Many of today's wearable gadgets, including fitness trackers, are "companion devices" that connect to other devices to sync data. Those companion devices then send the data to the cloud for storage and analysis.

The relationship creates three areas of security concern:

  1. The wearable itself.
  2. The transfer of data to the companion device, which is typically done using Bluetooth or another short-range wireless technology, and the subsequent transmission of that data over the Internet to the cloud.
  3. The actual storage of the data in the cloud.

"It's one thing if a hacker somehow manages to hack into your Fitbit. It's really only an accelerometer, maybe an altimeter," says Jeremy Gillula, staff technologist with the Electronic Frontier Foundation (EFF), a privacy rights group. "The issue there is that someone could use the Fitbit to get access to your online account, get your credentials and do other things with other accounts."

Gillula says he's not currently aware of any specific exploits that use fitness trackers or apps to gain access to their companion devices — but he would be surprised if some don’t surface in the future.

Symantec researchers recently built scanning devices that cost less than $100 each and brought them to athletic events and highly trafficked areas to see if they could hack into people's activity trackers. The company was able to track individual users via their fitness devices; it also identified vulnerabilities in how personal data was stored on the devices and then transmitted.

"From the results of this research, it appears that manufacturers of these devices (including market leaders) have not seriously considered or addressed the privacy implications of wearing their product," Symantec wrote in a summary of its report.

Haley says the sloppy storage of potentially sensitive data after it's collected is particularly worrisome. "At Symantec, we know attackers often prefer to go where much of data is stored."

Intel's Zefo, who regularly uses a BASIS fitness band, agrees. "I have chosen to allow the device to collect information that I know it's collecting.
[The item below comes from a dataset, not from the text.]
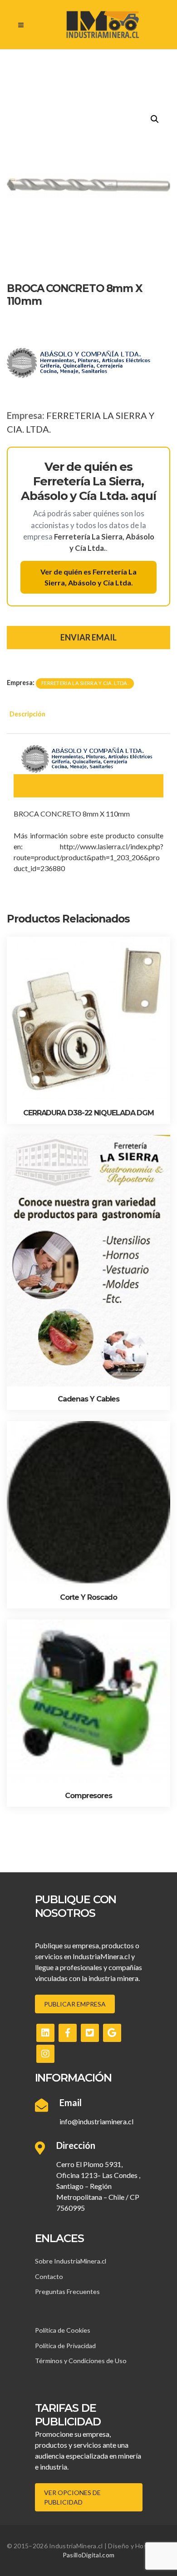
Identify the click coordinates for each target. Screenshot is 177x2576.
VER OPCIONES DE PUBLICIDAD (72, 2497)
That was a decision I made. I know how it's being analyzed. That's OK with me, but I don't want someone else getting that data that shouldn't have it. That's my biggest concern." 

As part of the Symantec's report, titled "How Safe is Your Qualified Self?," the company analyzed a selection of the "top 100 health and fitness apps" on the Apple App Store and Google Play, according to Haley. (He wouldn't name specific apps.) Among Symantec's most notable findings: 20 percent of the apps transmitted user credentials in clear text.

Among Symantec's most notable findings was the fact that 20 percent of the apps transmitted user credentials in clear text.

"The transmission of credentials in clear text is especially troubling given that large numbers of people have a propensity to reuse login credentials at multiple sites," the report reads. "Due to reuse, login details stolen from one service could potentially be used to gain access to more sensitive services such as email accounts or online shopping accounts."

Symantec offers 12 tips to secure your fitness trackers and other wearables:

  1. Use a screen lock or password to prevent unauthorized access to your device.
  2. Don't reuse the same user name and password on different sites.
  3. Use strong passwords.
  4. Turn off Bluetooth when not required.
  5. Be wary of sites and services asking for unnecessary or excessive information.
  6. Be careful when using social sharing features.
  7. Avoid sharing location details on social media.
  8. Avoid apps and services that don't prominently display a privacy policy.
  9. Read and understand the privacy policy of app and services.
  10. Install app and operating system updates when available.
  11. Use a device-based security solution if available.
  12. Use full device encryption if available.